◆ **Exercise prompt**:
Copy the data below verbatim, starting with the line that contains "Select the Executive" and continuing through the line that contains "(x=355, y=414)", with both of those lines included.

◆ **Records provided**:
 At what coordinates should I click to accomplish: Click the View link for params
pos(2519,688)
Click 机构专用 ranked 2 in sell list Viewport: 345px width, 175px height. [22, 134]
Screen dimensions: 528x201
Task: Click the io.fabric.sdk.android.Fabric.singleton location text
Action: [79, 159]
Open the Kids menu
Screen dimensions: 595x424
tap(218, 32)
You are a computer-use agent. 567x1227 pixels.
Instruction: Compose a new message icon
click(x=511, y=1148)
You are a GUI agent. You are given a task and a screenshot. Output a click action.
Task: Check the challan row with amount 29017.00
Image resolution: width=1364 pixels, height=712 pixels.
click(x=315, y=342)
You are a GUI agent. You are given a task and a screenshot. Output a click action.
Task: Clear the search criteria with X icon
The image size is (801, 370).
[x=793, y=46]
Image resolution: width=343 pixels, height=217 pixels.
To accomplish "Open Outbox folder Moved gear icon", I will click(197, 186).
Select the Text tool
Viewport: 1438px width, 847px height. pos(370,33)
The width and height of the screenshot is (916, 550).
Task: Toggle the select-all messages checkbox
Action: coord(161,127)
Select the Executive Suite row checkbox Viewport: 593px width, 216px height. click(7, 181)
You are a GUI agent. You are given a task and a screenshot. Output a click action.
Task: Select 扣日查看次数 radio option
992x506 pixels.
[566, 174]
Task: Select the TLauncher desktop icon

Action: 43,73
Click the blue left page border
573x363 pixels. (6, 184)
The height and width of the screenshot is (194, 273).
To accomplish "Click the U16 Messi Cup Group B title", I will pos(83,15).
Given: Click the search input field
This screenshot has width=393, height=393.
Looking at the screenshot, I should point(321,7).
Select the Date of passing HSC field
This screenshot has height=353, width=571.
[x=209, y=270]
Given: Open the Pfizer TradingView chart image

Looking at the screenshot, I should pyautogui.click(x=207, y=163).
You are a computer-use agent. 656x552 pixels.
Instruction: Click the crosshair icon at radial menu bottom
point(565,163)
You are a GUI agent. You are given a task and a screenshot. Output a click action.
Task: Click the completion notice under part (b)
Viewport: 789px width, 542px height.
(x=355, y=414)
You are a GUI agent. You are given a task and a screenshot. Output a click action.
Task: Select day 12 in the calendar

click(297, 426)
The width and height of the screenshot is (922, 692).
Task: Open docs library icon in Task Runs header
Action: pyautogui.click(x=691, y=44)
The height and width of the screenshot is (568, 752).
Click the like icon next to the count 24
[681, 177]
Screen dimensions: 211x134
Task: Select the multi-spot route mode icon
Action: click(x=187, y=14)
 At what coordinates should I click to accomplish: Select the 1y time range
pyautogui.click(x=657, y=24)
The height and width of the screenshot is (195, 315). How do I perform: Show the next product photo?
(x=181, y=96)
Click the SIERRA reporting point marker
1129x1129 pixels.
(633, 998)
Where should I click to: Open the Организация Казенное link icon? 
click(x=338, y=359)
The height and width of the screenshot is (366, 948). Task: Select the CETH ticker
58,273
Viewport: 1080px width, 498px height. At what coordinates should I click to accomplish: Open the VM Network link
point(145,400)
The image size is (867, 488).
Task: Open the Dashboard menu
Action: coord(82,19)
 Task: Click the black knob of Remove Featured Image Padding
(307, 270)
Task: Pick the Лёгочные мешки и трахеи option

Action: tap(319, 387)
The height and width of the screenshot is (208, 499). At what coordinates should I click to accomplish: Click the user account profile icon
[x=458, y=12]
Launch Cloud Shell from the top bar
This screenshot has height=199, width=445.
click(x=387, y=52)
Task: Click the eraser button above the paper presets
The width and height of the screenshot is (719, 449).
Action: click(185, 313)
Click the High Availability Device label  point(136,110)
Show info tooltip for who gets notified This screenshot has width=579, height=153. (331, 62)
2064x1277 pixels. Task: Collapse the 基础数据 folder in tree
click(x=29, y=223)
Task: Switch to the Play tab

◆ **Exercise response**:
Select the Executive Suite row checkbox Viewport: 593px width, 216px height. click(7, 181)
You are a GUI agent. You are given a task and a screenshot. Output a click action.
Task: Select 扣日查看次数 radio option
992x506 pixels.
[566, 174]
Task: Select the TLauncher desktop icon

Action: 43,73
Click the blue left page border
573x363 pixels. (6, 184)
The height and width of the screenshot is (194, 273).
To accomplish "Click the U16 Messi Cup Group B title", I will pos(83,15).
Given: Click the search input field
This screenshot has width=393, height=393.
Looking at the screenshot, I should point(321,7).
Select the Date of passing HSC field
This screenshot has height=353, width=571.
[x=209, y=270]
Given: Open the Pfizer TradingView chart image

Looking at the screenshot, I should pyautogui.click(x=207, y=163).
You are a computer-use agent. 656x552 pixels.
Instruction: Click the crosshair icon at radial menu bottom
point(565,163)
You are a GUI agent. You are given a task and a screenshot. Output a click action.
Task: Click the completion notice under part (b)
Viewport: 789px width, 542px height.
(x=355, y=414)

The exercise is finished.